Und auch dein Kirschbaum steht nicht mehr. Schon vor mehreren Jahren wurde er von einem Tornado entwurzelt. Immer wenn du von deinem Balkon aus auf die Stelle blickst, wo der Baum früher stand, musst du daran denken, dass bereits 2021 der erste Tornado in Europa auftauchte. Aber obwohl der in Tschechien ein ganzes Dorf flach machte, schafften es die Regierungen damals nicht, Netto-null konsequent anzusteuern.

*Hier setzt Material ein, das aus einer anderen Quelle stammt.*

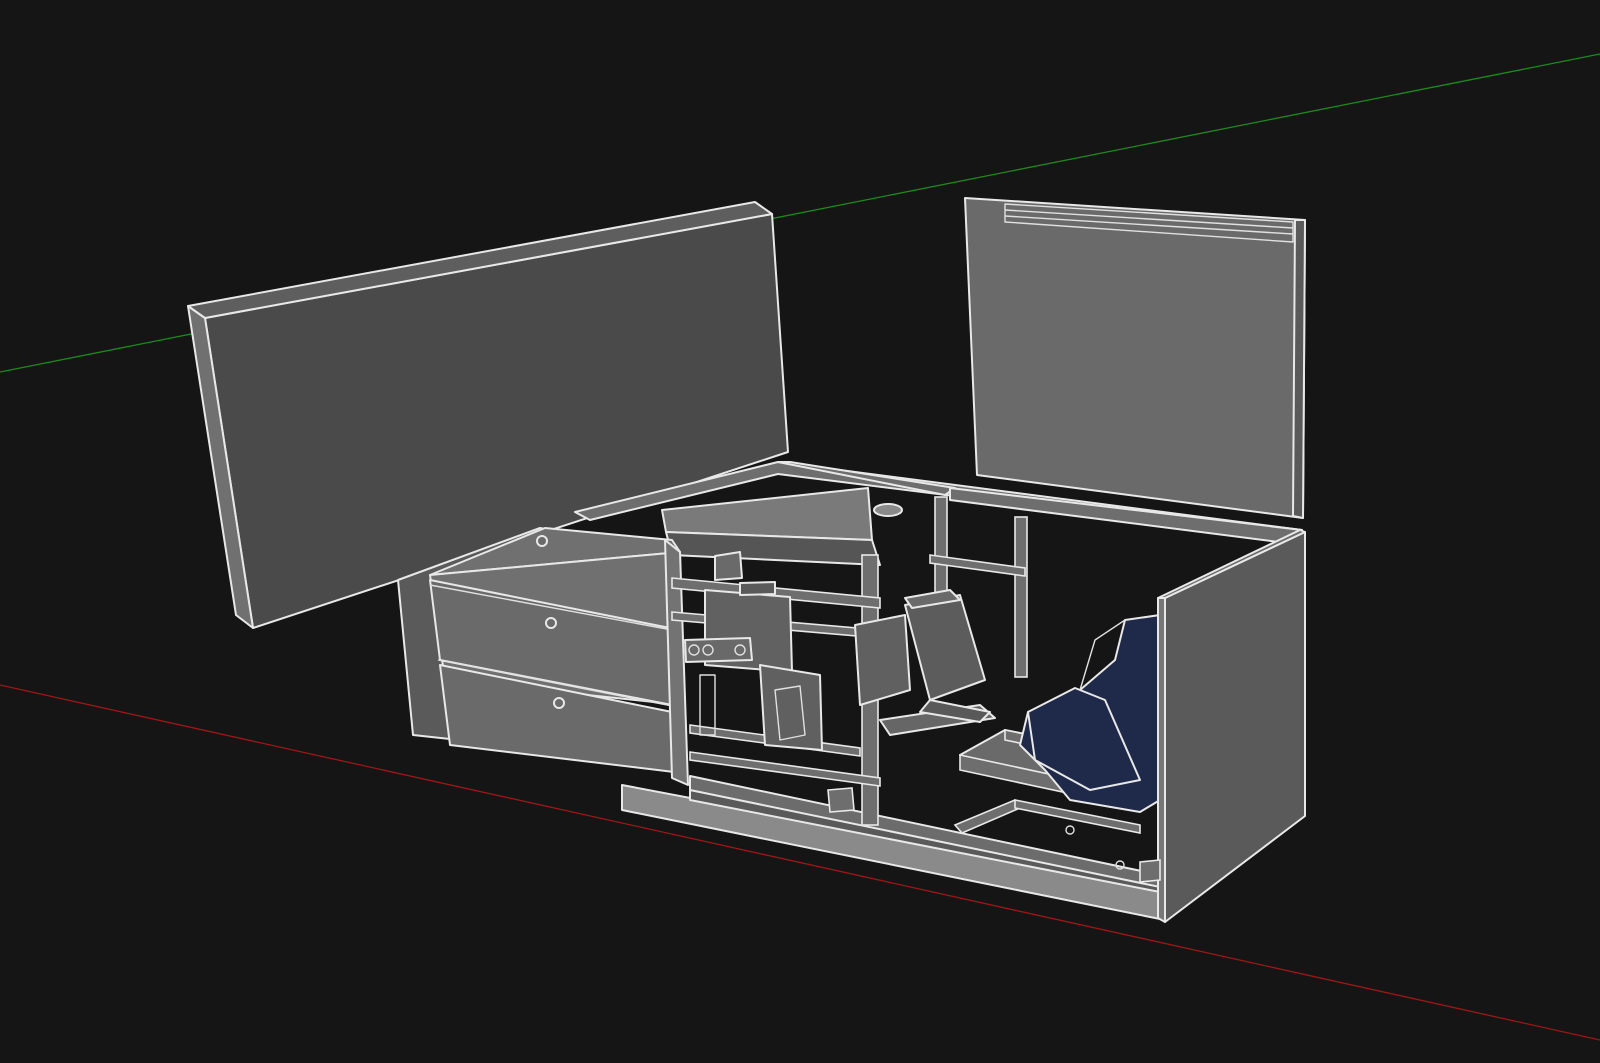 The height and width of the screenshot is (1063, 1600). I want to click on mouse-shape, so click(888, 510).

Heute denkst du, dass du damals gar nicht so viel nachgedacht hattest. Es hätte Wichtigeres gegeben, als Bier zu trinken und in die Ferien zu fliegen. Und die Kirschen hättet ihr auch noch am nächsten Tag pflücken können. Wer weiss: Vielleicht wäre der Kirschbaum jetzt noch da, wenn damals mehr Leute auf die Strasse gegangen wären. Zwar konntest du noch einmal die Malediven sehen, bevor sie ganz im Meer versunken sind. Aber das ist dir heute ehrlich gesagt peinlich.
Während du eine Gute-Nacht-Whatsapp an deine Schwester schickst, die gerade im Frontex-Dienst ist und auf deiner WarnApp überprüfst, ob euer Hahnenwasser trotz anhaltender Starkregenlage nach wie vor trinkbar ist, kriechst du unter dein Moskitonetz und fragst dich, wie es wohl gekommen wäre, wenn du damals im August 2021 mit deinen Freund:innen anstatt auf die Malediven an die Klimaprotestwoche Rise Up For Change gegangen wärst.